Generally while we are cleansing, we simplify the diet and “clean it up”. So, that means organic foods, lots of fresh produce, no processed foods, no sugar, flour, caffeine, etc. While a whole unrefined salt is a healthy source of minerals, refined salt can just cause mineral imbalance, water retention and hypertension. During a spring cleanse I generally suggest limiting extra or added salt as there is natural sodium in vegetables. Salt tends to be more needed in the autumn and winter when we need a little more grounding and warming. Spring is about lightening up, so I often suggest food sources of sodium like sea vegetables.
However, in moderation and appropriate for your body type, a good quality whole salt can be included in a cleansing diet. A Kapha, or heavier body type, would benefit from limiting salt, while a Vata, or lighter body type, could benefit from including a little in each meal.
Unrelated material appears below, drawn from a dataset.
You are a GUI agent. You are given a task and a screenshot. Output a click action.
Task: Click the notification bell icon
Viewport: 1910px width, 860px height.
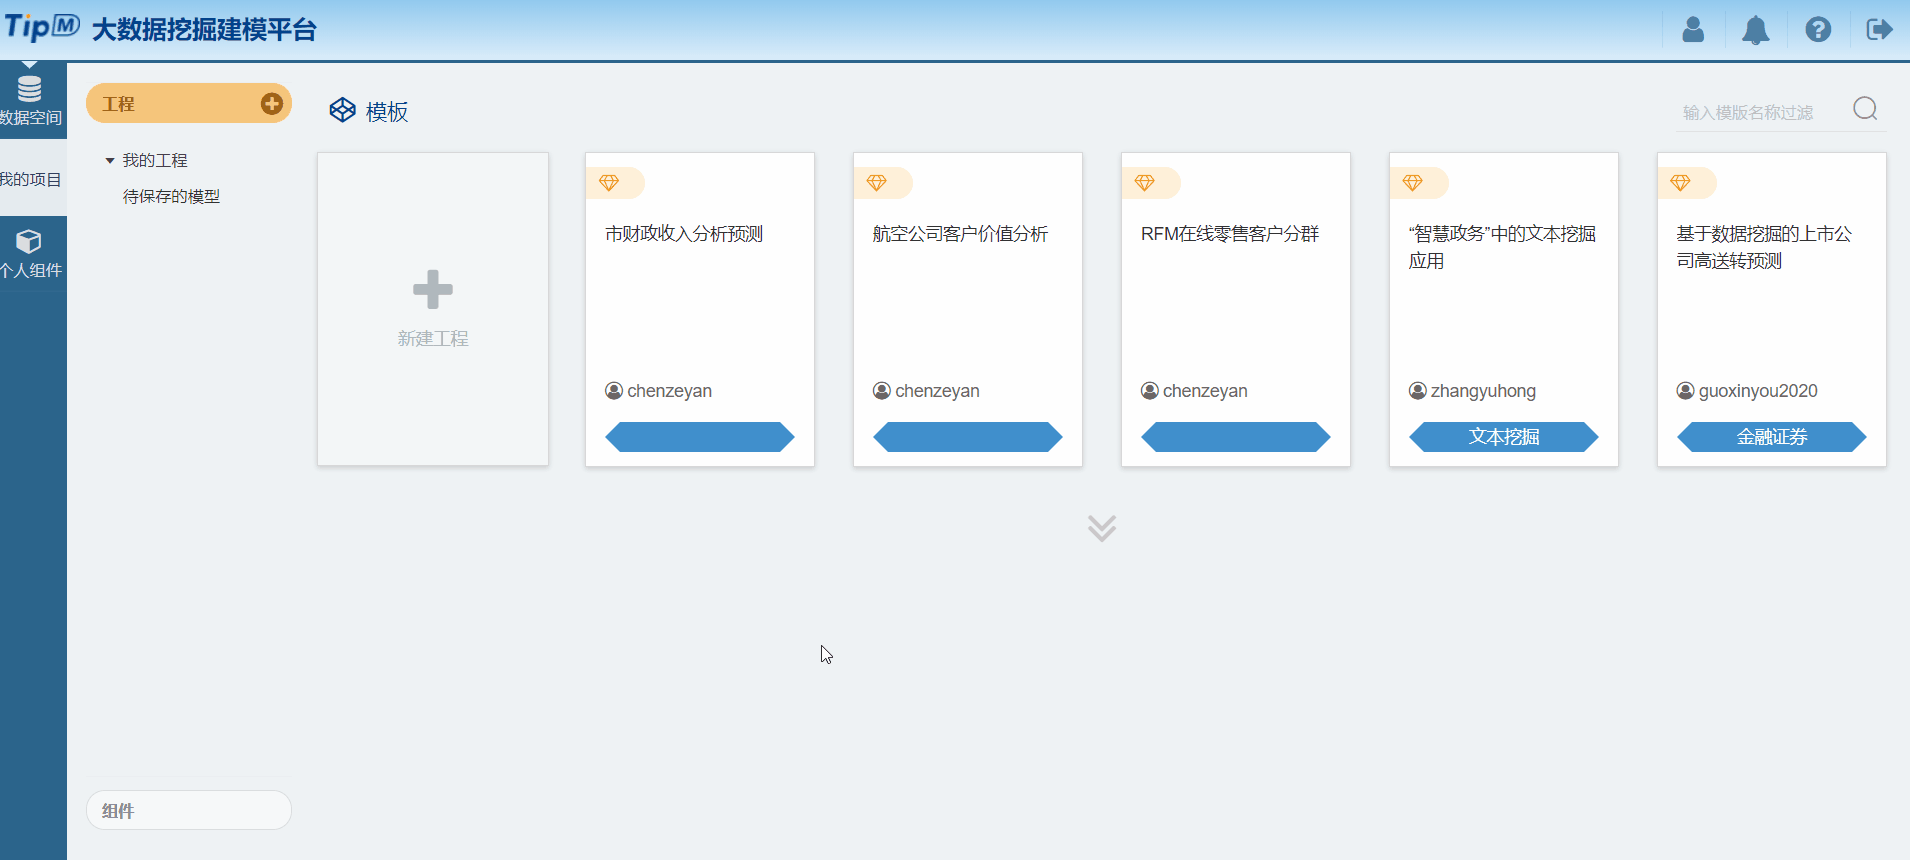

This is a real generalization, but a place to start anyway.
When choosing your salt, it is best to get one that is clean (little contaminants), not processed, not bleached and not stripped. My favorites include Himalayan Pink Salt (yummy and pink!), Real Salt (from Utah, lightly pink with flecks of gray) and Celtic Sea salt (high quality sea salt with a gray tint). Most white salt is white because it has been bleached, so try to choose one with a little natural color.
One other note about salt is that it is “contractive”. So if you eat a lot of “expansive” foods (vegetables, raw foods, fruits, soups), you would want to include a little more salt than someone who eats a lot of meat or heavier, denser foods.
Good salt can be such a healthy way to dress up your foods, so have fun with it!